Like a January day he heard a soft rattle in his barn. He moved a pile of tin and exposed a rattlesnake with 12 rattles, coiled and ready to strike.
“I got ready and grabbed that little jewel,” Watt said.
Hunting rattlesnakes is a pastime for the Clovis resident, along with more benign hobbies of golfing and fishing, he said. Since the 1960s, he has participated every March in the Sweetwater, Texas, Rattlesnake Roundup.
His 10-man team captured 700 pounds of rattlers at the last roundup, he said.
Watt spends October through January rounding up the snakes, usually with the help of his father-in-law, Raymond Althof.
In Clovis, he readily finds rattlesnakes near prairie dog colonies and just off the Caprock.
“It’s is a real rush when you get into a big bunch of them,” said Watt, who refers to the sound of multiple rattlers as “singing.”
Rattlesnakes typically emerge from their dens around spring to mate. They roam around the dens during the summer and retreat to them in the fall, according to Curry County Extension Agent Les Owen.
By October, there should be little to no snake activity in New Mexico, said Roy Thibodeau of Las Cruces Reptile Rescue.
Rattlesnakes are more prevalent in the southern portion of the state, where the weather is warmer, Thibodeau said. This year in Las Cruces, development and the dry weather have pushed rattlers toward the city, said Thibodeau, who has lately responded to an average of 30 calls a week from people who encounter snakes on their southern New Mexico property.
So far this summer, the dangerous belly crawlers have been sparse in Clovis, according to Clovis pest control officials.
Mostly rural residents come face to face with the reptiles, Owen said.
“Everybody has an inborn fear of snakes … for a reason,” he said. The chance of a sighting, however, “depends on your proximity to a rattlesnake den,” he said.
The son of a Roscoe, Texas, farmer and rancher, Watt grew accustomed to snake sightings long ago. He moved to Clovis for a job with the railroad and frequently encounters rattlesnakes soaking up warmth on the tracks. But he still respects the snakes’ lethality.
Rattlesnakes struck more than 1,000 people in the United States in 2004, according to the American Association of Poison Control Centers.
Watt takes several precautions while on the hunt, using an aluminum pole with a clamp to grab the slithering creatures and sometimes wearing boots that reach past his knees.

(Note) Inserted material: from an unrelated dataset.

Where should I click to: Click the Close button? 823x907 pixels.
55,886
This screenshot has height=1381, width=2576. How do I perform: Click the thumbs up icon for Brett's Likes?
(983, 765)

He and his team of hunters pour gasoline down rattlesnake holes to draw them from their dens. They crouch on the ground, aiming compact mirrors down holes, so they can watch as the snakes emerge from their hiding places.
His mantra: Rattlesnakes don’t want to bite humans.
“They will warn you before they strike with their rattles,” he said. “They won’t strike unless you get too close, unless you force them to.”
“When you can’t see a rattlesnake, that’s when you should get nervous.”